[Tasks]:
1. Answer these questions about the position statement of the Conference of Mennonites in Canada:
(a) Which delegates are invited to offer counsel on the statement?
(b) In relation to what does point 1 say the CMC has made significant structural changes?
(c) What year is given for the CMC Mission Statement?
2. Carry on the position statement of the Conference of Mennonites in Canada from the point where it stops.

[Document segment]:
The General Board of the Conference of Mennonites in Canada (CMC) presents the following as its position statement, and commends the statement to all within the CMC as a basis for processing issues that arise within the CMC constituency from time to time. Delegates to CMC Stratford '98 are invited to offer counsel on the statement.

Contents

Introduction

  1. In recent years the CMC has made significant changes in structure, especially in relation to area conferences. These changes have implications for how we process issues and make decisions that arise concerning our common faith and life. Relationships between congregations, area conferences and the CMC continue to evolve as we engage in the process of integration.
  2. Because of our commitment to engage in ministry together, we do well to seek agreement on guidelines for polity. In this quest, questions such as the following arise: On what basis and by what process do we discuss issues and agree on guidelines for faith and life? On what basis and by what process do we resolve differences when they occur among us? On what basis and by what process do we re-examine issues around former agreements?
  3. While the Bible is the basis for faith and life, our answers to questions of faith and life are also informed by various statements we have agreed upon. These include: 1) "Vision: Healing and Hope;" 2) Confession of Faith in a Mennonite Perspective; 3) the constitutions and bylaws of congregations, of area conference, of the CMC, the General Conference, and the Mennonite Church; 4) the statement, "Agreeing and Disagreeing in Love;" and 5) the CMC Mission Statement (1990). It is understood that these statements often develop over time and undergo change from time to time.

[Extracted records]:
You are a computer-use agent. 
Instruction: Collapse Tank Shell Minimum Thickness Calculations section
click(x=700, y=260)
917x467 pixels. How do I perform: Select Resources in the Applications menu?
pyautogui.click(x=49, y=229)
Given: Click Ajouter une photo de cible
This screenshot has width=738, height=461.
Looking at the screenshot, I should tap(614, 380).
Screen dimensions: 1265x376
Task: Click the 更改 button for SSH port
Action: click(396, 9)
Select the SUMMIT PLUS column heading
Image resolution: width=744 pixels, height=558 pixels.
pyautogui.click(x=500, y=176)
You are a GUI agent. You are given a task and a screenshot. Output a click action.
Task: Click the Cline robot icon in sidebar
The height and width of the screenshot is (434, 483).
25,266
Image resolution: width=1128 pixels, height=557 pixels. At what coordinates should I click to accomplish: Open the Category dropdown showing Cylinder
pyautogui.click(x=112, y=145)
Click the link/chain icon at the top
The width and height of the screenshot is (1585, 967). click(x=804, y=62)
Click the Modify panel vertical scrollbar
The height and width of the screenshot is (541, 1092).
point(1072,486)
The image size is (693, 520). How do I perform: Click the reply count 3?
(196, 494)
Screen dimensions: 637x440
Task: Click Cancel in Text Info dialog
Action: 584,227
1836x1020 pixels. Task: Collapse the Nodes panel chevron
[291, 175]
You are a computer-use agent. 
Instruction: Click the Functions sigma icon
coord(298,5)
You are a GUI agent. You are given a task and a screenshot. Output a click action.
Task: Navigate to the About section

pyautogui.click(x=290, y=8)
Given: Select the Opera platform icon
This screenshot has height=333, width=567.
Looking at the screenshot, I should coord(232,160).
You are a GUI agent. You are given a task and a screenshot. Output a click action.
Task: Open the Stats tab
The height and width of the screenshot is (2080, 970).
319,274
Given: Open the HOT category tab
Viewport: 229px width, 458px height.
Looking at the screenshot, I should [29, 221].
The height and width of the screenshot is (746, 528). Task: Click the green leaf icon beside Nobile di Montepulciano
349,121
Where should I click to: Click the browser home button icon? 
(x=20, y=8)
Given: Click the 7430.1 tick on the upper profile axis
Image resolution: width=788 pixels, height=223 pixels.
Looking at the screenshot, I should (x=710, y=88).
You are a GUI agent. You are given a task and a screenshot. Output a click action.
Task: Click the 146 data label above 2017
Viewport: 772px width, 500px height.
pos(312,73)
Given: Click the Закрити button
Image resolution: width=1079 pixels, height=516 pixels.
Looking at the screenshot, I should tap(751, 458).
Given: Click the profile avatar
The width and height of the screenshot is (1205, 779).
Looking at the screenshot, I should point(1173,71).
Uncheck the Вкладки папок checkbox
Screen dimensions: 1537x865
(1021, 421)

[Outputs by task]:
1.
(a) Delegates to CMC Stratford '98.
(b) Especially in relation to area conferences.
(c) 1990.

2.
  4. Our history has demonstrated that proper procedures are important servants of our mutual accountability. The following assumptions and procedures are set forth to provide a framework for fostering wholesome relationships, and for processing issues among us, to the end that we may become and be a faithful part of the church of Jesus Christ.

Assumptions

  1. We accept the authority of the Bible in all matters of faith and life, and we continue, in the context of the community of faith, to study the teachings of Scripture and to submit to its instructions.
  2. We uphold our Confession of Faith and the statements accepted at delegate sessions of the church.
  3. We seek consensus on a polity and procedure to guide us in processing issues.
  4. The constitutions of the CMC, of area conferences, and of congregations within the CMC imply that the congregation assumes the primary responsibility for its affairs. At the same time, our constitutions assume that matters of faith and order are developed together and are supported on a church-wide basis.
  5. Even in the midst of a diversity of interpretations of understanding and expressions of ministry, we pray and strive for a spirit of Christian unity in the Body of Christ. We differentiate between unity in essentials and diversity in nonessentials. The CMC Mission Statement (1990) states: "The CMC is a united and uniting body of Mennonite congregations."
  6. We covenant together as church entities (congregations, area conferences, Conference of Mennonites in Canada, General Conference Mennonite Church, Mennonite Church) to respect one another as Christians and as members of the body of Christ as we discern together how the Spirit of God is guiding us and working among us.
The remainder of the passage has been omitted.